One thing that I love about exploring BDSM, is taking your partner how do you want to feel. We will say how do you want to feel during the scene? But for vanilla sex, you can ask your partner, how do you want to feel when we’re having sex? Do you want to feel cherished? Do you want to feel conquered? Do you want to feel empowered? Do you want to feel desired? Some people want to feel degraded every once in a while. Do you want to feel playful? Or do you want to take things slow? Ask these questions instead of assuming that you know how your partner wants to feel during sex.

My partner loves to feel objectified but then nurtured. I like that because degrading her makes me get in my head and wonder, “She knows how much I love her.
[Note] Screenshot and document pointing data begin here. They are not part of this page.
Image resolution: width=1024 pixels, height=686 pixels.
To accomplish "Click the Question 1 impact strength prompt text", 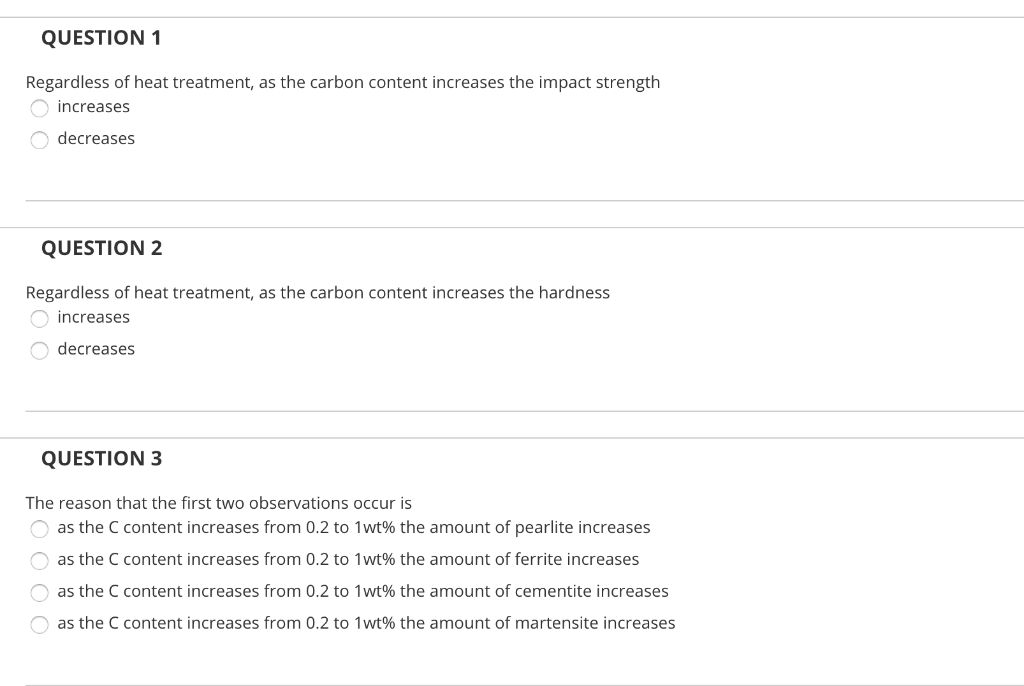I will tap(343, 82).
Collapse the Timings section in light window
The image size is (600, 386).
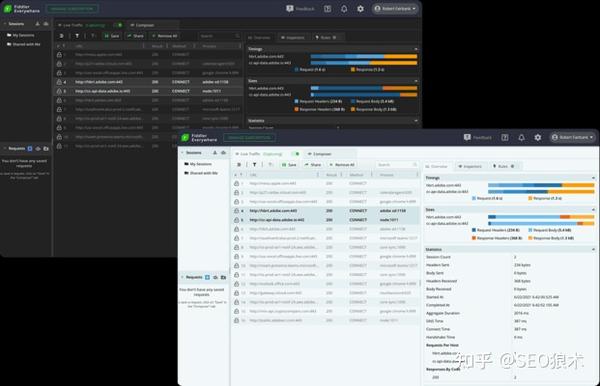tap(593, 178)
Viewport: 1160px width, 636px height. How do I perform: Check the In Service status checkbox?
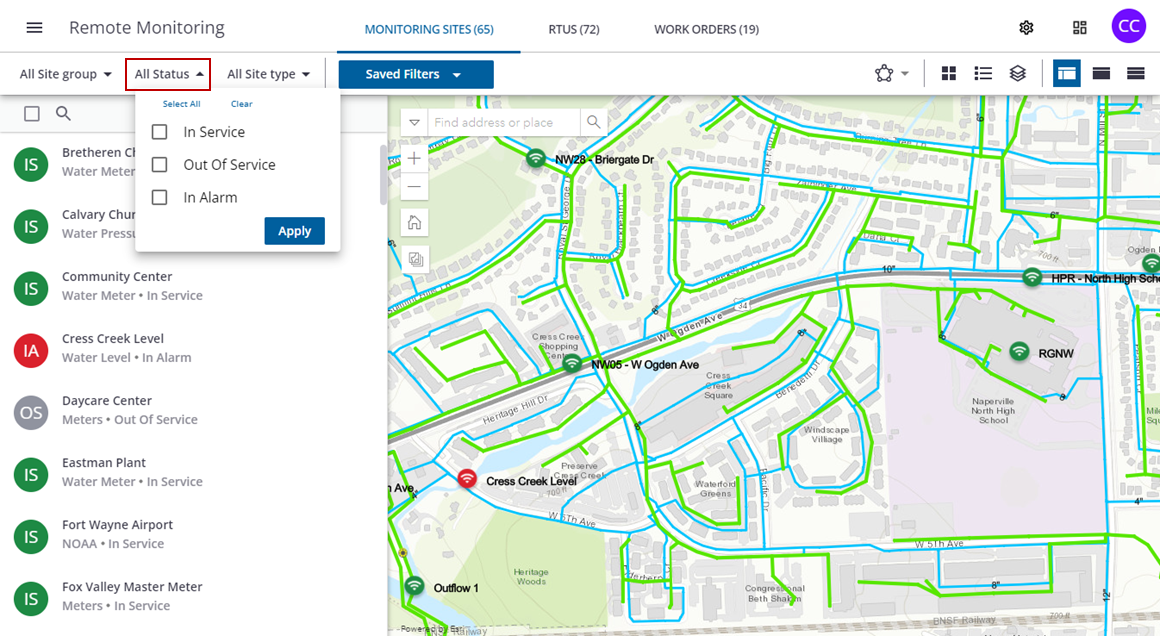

Right?” So afterward, I get to put into the nurturing, which makes me feel better, because I called her my dirty little come dumpster and I want to come back and tell her, “but you’re my princess. Like, you know that, right?”

Aftercare For All Sex

Aftercare is a concept that comes from the BDSM world. It was adopted to make sure that people participating in intense scenes, especially those that included impact play, were ok before partners parted. But aftercare should take place in all sexual situations. Ask your partner what they need after sex to feel safe, loved, and cared for. Partners who don’t feel cared for after sex are less likely to want to engage in sex in the future.